1. Field of the Invention
The present invention relates to a pattern measurement apparatus and a pattern measurement method.
2. Related Background Art
The manufacture of a semiconductor device requires not only manufacturing steps such as a lithographic step, a film formation step and an etching step but also a step of measuring a micropattern created by the above-mentioned steps to improve yield. For a pattern measurement, a CD measurement using a critical dimension scanning electron microscope (CDSEM) has heretofore been performed.
Recently, in order to meet the demands for the increase of performance and function of a device, the size of a pattern has been increasingly smaller, and the two-dimensional and three-dimensional shapes of the pattern have also been increasingly complex as typified by a double patterning technique. In order to evaluate the pattern having such complex shapes, it is necessary to measure the sectional shape of the pattern in contrast with the conventional CD measurement which only measures the CD of a particular part of the pattern section.
Conventionally, a method based on a destructive measurement by, for example, a sectional SEM or a transmission electron microscope (TEM) has been used for the measurement of pattern sections. On the other hand, due to increasing demands for the measurement of pattern sections in a nondestructive manner, scatterometry using light has been recently becoming more popular. The technique of the scatterometry is as follows: Light is applied to a measurement target pattern, and the spectral waveform of the reflected light is used to estimate a corresponding pattern sectional shape and an index of refraction by referring to a waveform library which depends on the pattern sectional shape previously constructed by a numerical calculation (refer to Japanese Patent Laid-open Pub. No. 2005-142535).
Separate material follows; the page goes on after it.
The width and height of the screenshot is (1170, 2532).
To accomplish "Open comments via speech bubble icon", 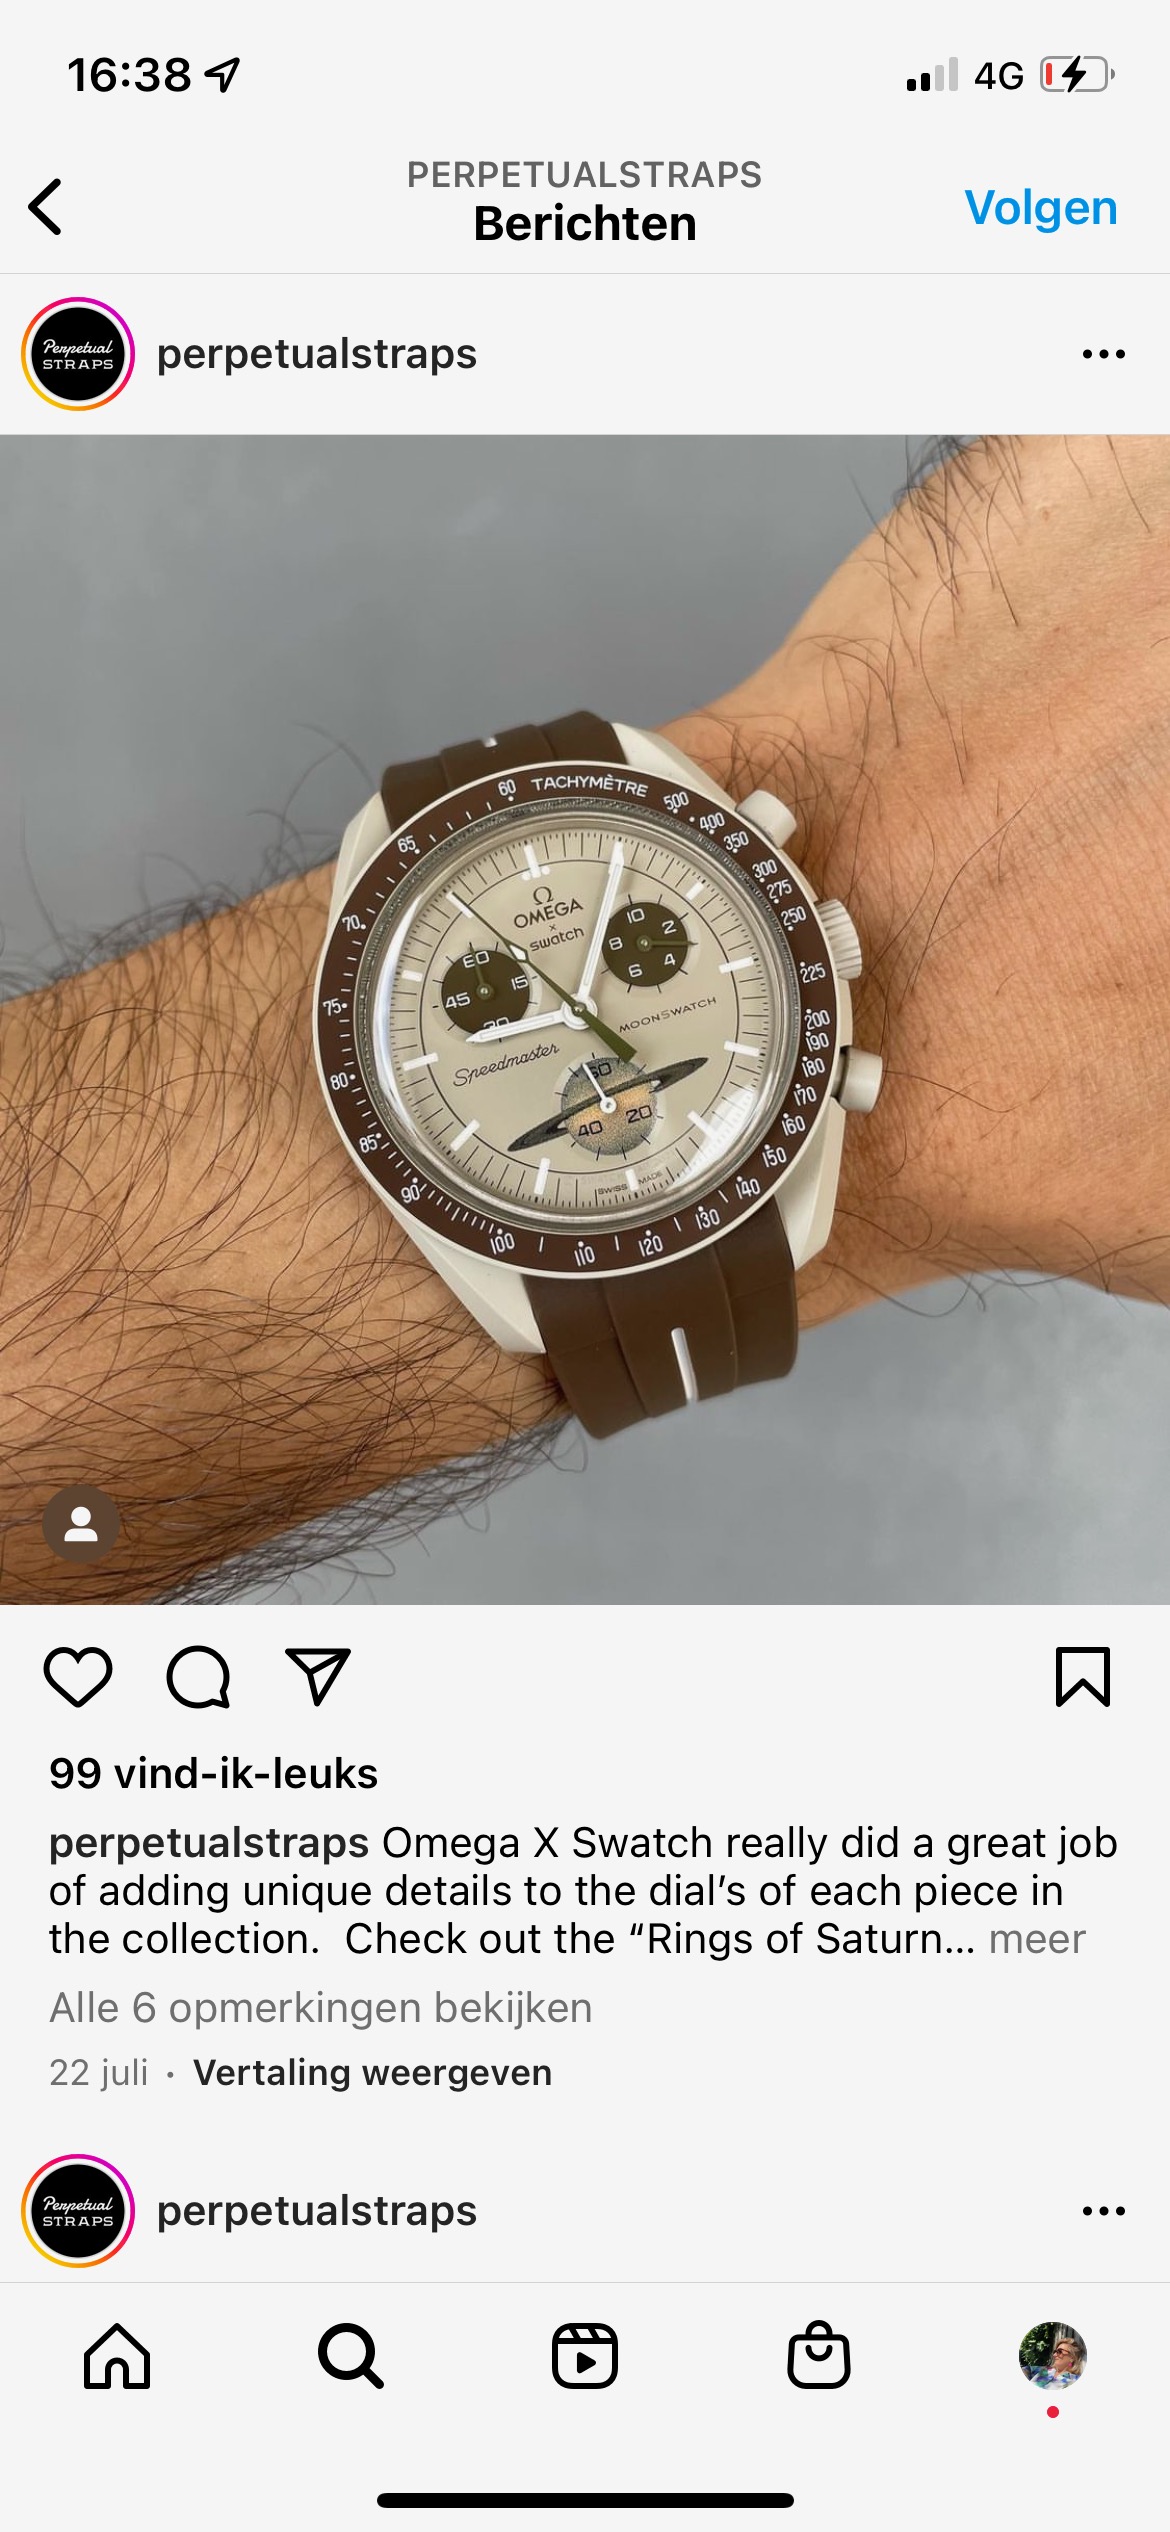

The scatterometry is advantageous not only in that it is a nondestructive measurement but also in that it is capable of measuring, for example, the height and sidewall angle as well as CD of a pattern. On the other hand, the disadvantage of the scatterometry is that it requires previous construction of the waveform library, which demands a great amount of work. In particular, in order to create a model which approximates the pattern sectional shape by, for example, a trapezoid, it is necessary to previously know the change of the pattern sectional shape corresponding to process variations. To this end, know-how is required to perform modeling of the section of the pattern by watching a photograph thereof.
As described above, to obtain a highly accurate measurement result, a great amount of cost (labor and time for a skilled engineer) is needed to create a good waveform library, which has been a heavy burden. Another disadvantage is measurement robustness which prevents, even if a measurement is thus made with much cost, a correct measurement value from being calculated for an unexpected pattern sectional shape that is not contained in the waveform library due to, for example, to process variations.